■ Required work ■
Reproduce the records from the line containing "Choose 'your text.' line in right scroll" through the end of the records, requests included, with every answer coordinate offset by -66. Leave out the pictures.

■ Entries shown ■
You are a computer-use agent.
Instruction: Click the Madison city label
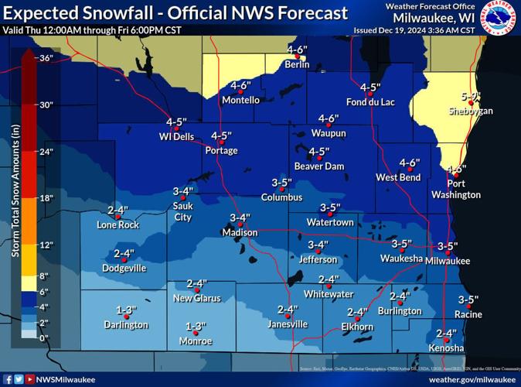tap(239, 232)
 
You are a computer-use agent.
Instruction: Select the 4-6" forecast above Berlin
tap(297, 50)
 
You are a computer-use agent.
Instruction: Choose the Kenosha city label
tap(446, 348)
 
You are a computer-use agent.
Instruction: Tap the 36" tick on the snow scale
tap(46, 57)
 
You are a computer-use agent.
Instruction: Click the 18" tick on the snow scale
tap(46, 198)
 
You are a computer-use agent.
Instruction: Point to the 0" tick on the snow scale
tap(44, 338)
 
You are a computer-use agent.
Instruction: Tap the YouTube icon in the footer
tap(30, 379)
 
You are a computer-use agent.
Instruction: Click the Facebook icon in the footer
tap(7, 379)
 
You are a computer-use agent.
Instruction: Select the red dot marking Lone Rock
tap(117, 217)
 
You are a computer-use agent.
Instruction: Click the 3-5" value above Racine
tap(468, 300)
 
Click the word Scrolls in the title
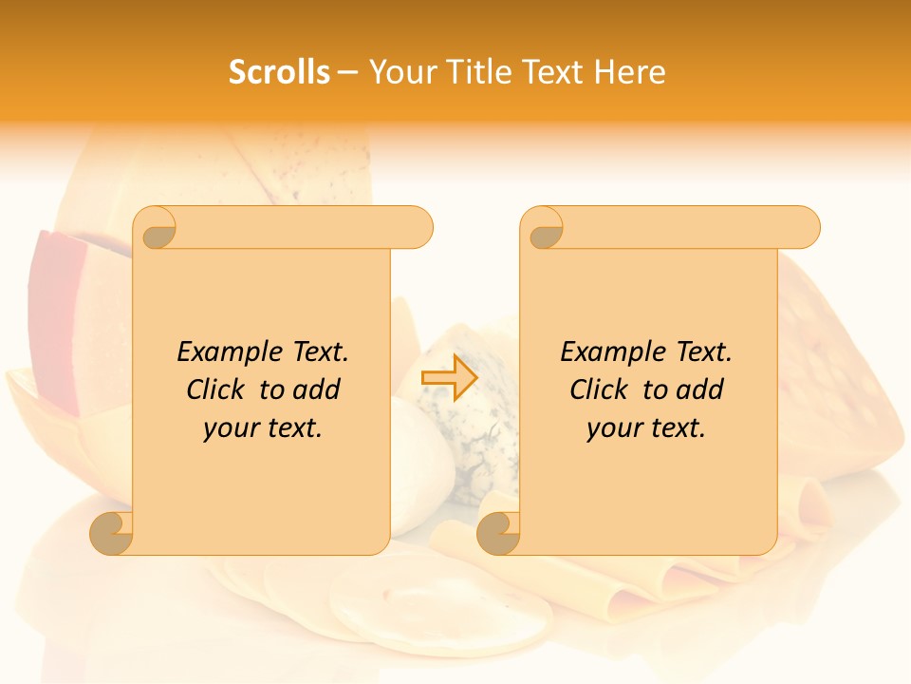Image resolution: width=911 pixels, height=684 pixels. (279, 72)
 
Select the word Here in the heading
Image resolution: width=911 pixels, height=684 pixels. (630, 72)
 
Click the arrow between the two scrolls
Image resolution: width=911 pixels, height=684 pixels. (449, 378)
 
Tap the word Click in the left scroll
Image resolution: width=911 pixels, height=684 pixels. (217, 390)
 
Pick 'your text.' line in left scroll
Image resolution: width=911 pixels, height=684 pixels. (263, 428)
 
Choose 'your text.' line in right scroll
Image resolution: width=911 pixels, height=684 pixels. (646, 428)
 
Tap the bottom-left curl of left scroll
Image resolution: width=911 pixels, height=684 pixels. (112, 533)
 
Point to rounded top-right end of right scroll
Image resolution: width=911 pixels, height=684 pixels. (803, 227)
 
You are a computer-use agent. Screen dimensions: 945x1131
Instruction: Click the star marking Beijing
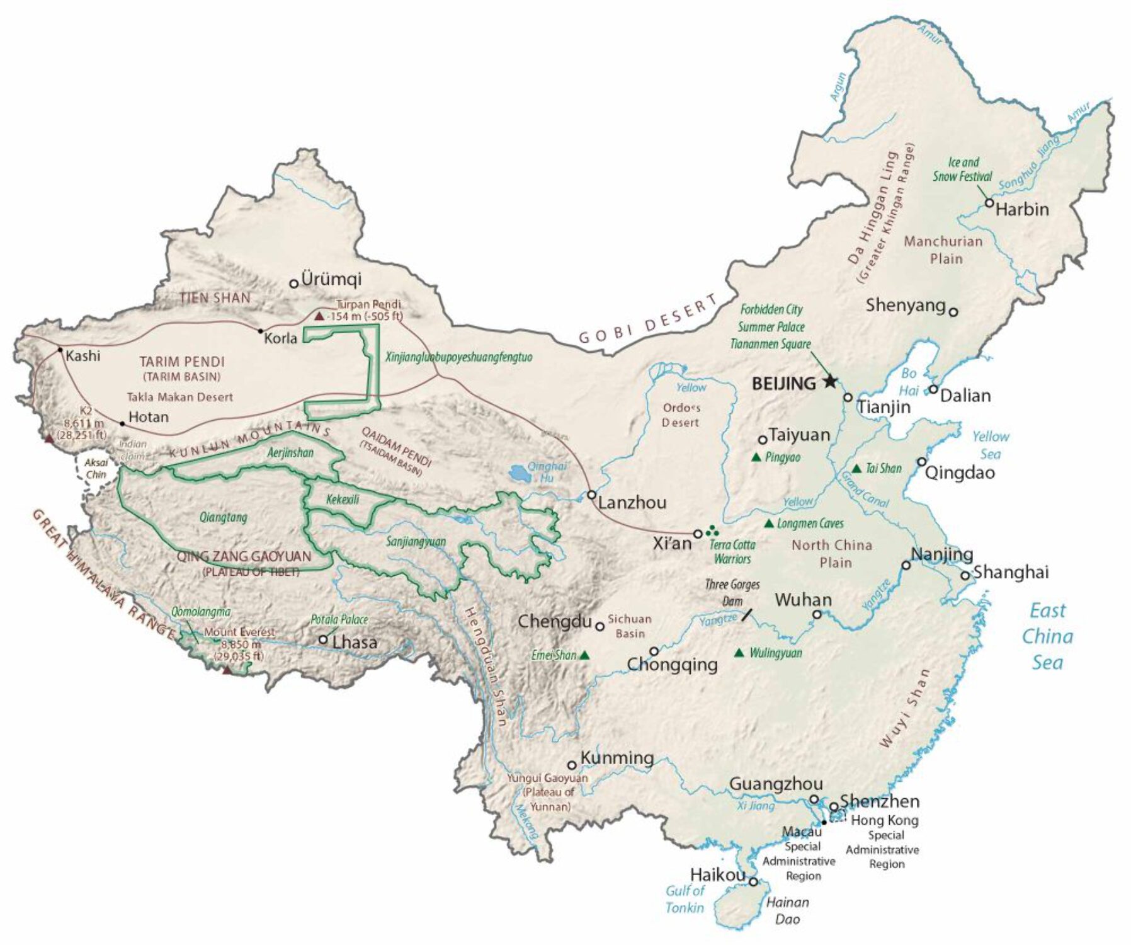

■ Written response ■
Choose 'your text.' line in right scroll
Image resolution: width=911 pixels, height=684 pixels. (580, 362)
 
Tap the bottom-left curl of left scroll
Image resolution: width=911 pixels, height=684 pixels. (46, 467)
 
Point to rounded top-right end of right scroll
Image resolution: width=911 pixels, height=684 pixels. (737, 161)
 
You are a computer-use agent. Screen dimensions: 945x1131
Instruction: Click the star marking Beijing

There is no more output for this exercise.